### Records to process ###

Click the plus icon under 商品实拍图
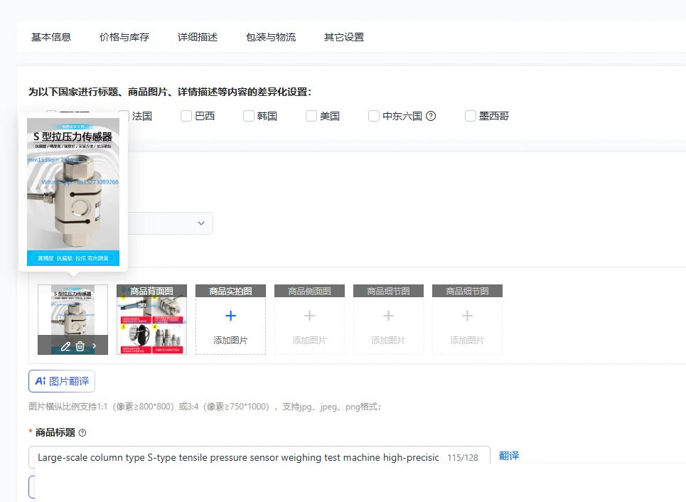Screen dimensions: 686x502 (230, 316)
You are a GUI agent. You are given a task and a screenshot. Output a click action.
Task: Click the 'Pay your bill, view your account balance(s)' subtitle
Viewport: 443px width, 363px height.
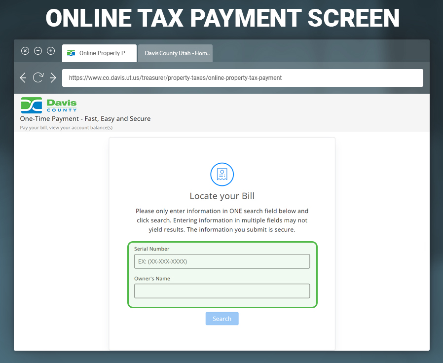[66, 128]
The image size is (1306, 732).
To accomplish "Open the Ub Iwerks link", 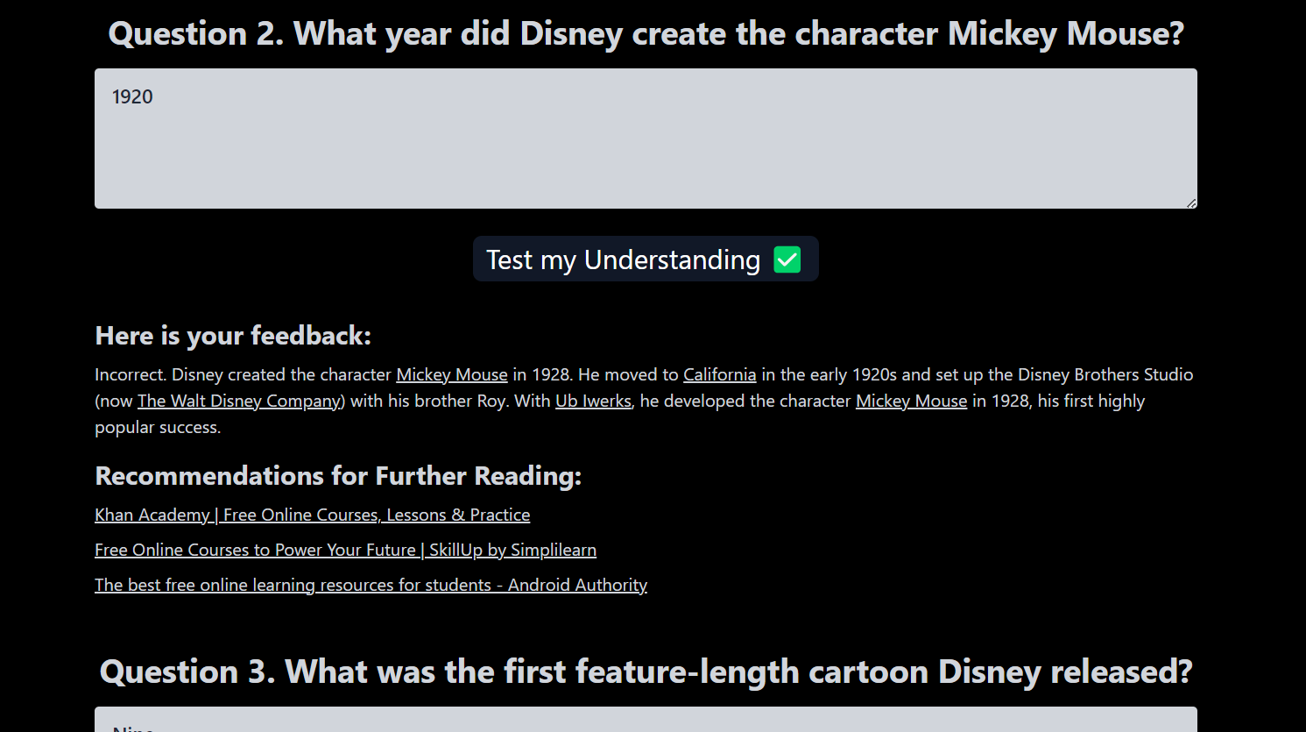I will pos(593,401).
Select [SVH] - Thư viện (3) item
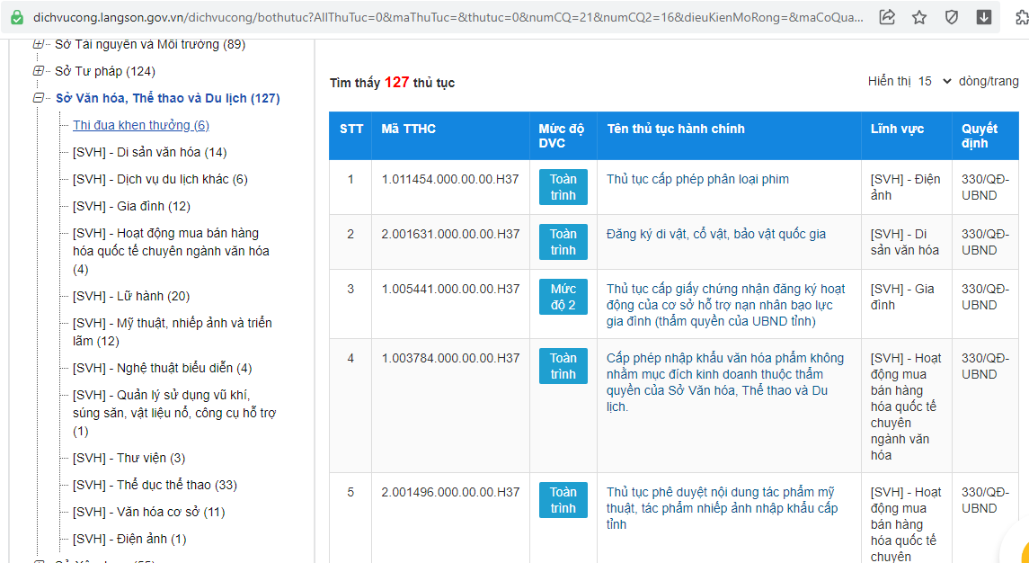Image resolution: width=1029 pixels, height=563 pixels. [129, 458]
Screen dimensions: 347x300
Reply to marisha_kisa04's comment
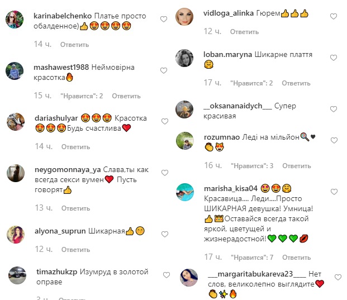pyautogui.click(x=297, y=258)
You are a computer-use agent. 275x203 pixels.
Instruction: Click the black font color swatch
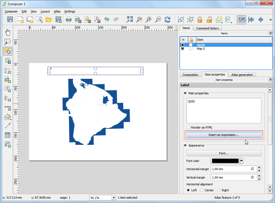point(225,161)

###

■ Exercise objective: In the lines from the one containing "You are a computer-use agent. 275x203 pixels." through the end of the records, inclusive, swap "black" for "red" and leave everything else unchanged. Give back only those lines, without the pictures.

■ Full answer:
You are a computer-use agent. 275x203 pixels.
Instruction: Click the red font color swatch
point(225,161)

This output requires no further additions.